— BEGIN Extracted records —

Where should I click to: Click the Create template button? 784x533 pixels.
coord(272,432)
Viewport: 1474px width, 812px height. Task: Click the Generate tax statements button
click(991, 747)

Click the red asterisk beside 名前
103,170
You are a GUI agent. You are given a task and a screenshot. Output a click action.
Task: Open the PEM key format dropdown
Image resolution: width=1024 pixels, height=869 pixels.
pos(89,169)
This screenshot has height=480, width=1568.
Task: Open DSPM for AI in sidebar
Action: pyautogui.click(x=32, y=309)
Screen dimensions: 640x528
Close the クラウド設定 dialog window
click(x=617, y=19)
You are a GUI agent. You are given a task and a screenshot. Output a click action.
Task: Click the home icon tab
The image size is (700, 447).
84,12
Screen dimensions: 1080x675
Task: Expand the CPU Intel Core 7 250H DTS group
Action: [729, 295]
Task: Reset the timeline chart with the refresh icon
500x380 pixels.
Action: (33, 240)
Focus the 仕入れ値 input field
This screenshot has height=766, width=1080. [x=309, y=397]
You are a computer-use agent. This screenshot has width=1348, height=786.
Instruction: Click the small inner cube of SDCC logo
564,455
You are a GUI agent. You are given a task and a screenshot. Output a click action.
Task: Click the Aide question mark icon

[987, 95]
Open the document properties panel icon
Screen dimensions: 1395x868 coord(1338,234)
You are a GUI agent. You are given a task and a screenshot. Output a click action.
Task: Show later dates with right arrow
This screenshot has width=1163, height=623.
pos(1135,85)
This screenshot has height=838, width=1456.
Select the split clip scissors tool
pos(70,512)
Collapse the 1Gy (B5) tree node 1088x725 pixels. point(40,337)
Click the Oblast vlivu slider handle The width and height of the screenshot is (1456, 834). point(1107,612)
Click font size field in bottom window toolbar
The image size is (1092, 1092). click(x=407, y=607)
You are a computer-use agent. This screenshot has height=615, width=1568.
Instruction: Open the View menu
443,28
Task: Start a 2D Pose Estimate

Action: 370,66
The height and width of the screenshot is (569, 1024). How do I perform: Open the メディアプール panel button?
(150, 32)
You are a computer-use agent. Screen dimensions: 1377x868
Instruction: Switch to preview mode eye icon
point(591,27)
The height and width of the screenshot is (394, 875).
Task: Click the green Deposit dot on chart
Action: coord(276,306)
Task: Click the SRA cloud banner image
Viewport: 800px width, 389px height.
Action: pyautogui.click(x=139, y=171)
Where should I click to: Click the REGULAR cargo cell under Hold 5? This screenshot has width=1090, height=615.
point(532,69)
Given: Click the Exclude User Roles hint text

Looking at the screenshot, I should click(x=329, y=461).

— END Extracted records —

● **What you have to do**
Rewrite the records above with every "GUI agent" replaced by "screen assistant", leaving everything else unchanged.

● **Answer to the task**
Where should I click to: Click the Create template button? 784x533 pixels.
coord(272,432)
Viewport: 1474px width, 812px height. Task: Click the Generate tax statements button
click(991, 747)

Click the red asterisk beside 名前
103,170
You are a screen assistant. You are given a task and a screenshot. Output a click action.
Task: Open the PEM key format dropdown
Image resolution: width=1024 pixels, height=869 pixels.
pos(89,169)
This screenshot has height=480, width=1568.
Task: Open DSPM for AI in sidebar
Action: pyautogui.click(x=32, y=309)
Screen dimensions: 640x528
Close the クラウド設定 dialog window
click(x=617, y=19)
You are a screen assistant. You are given a task and a screenshot. Output a click action.
Task: Click the home icon tab
The image size is (700, 447).
84,12
Screen dimensions: 1080x675
Task: Expand the CPU Intel Core 7 250H DTS group
Action: [729, 295]
Task: Reset the timeline chart with the refresh icon
500x380 pixels.
Action: (33, 240)
Focus the 仕入れ値 input field
This screenshot has height=766, width=1080. [x=309, y=397]
You are a computer-use agent. This screenshot has width=1348, height=786.
Instruction: Click the small inner cube of SDCC logo
564,455
You are a screen assistant. You are given a task and a screenshot. Output a click action.
Task: Click the Aide question mark icon

[987, 95]
Open the document properties panel icon
Screen dimensions: 1395x868 coord(1338,234)
You are a screen assistant. You are given a task and a screenshot. Output a click action.
Task: Show later dates with right arrow
This screenshot has width=1163, height=623.
pos(1135,85)
This screenshot has height=838, width=1456.
Select the split clip scissors tool
pos(70,512)
Collapse the 1Gy (B5) tree node 1088x725 pixels. point(40,337)
Click the Oblast vlivu slider handle The width and height of the screenshot is (1456, 834). point(1107,612)
Click font size field in bottom window toolbar
The image size is (1092, 1092). click(x=407, y=607)
You are a computer-use agent. This screenshot has height=615, width=1568.
Instruction: Open the View menu
443,28
Task: Start a 2D Pose Estimate

Action: 370,66
The height and width of the screenshot is (569, 1024). How do I perform: Open the メディアプール panel button?
(150, 32)
You are a computer-use agent. Screen dimensions: 1377x868
Instruction: Switch to preview mode eye icon
point(591,27)
The height and width of the screenshot is (394, 875).
Task: Click the green Deposit dot on chart
Action: coord(276,306)
Task: Click the SRA cloud banner image
Viewport: 800px width, 389px height.
Action: pyautogui.click(x=139, y=171)
Where should I click to: Click the REGULAR cargo cell under Hold 5? This screenshot has width=1090, height=615.
point(532,69)
Given: Click the Exclude User Roles hint text

Looking at the screenshot, I should click(x=329, y=461).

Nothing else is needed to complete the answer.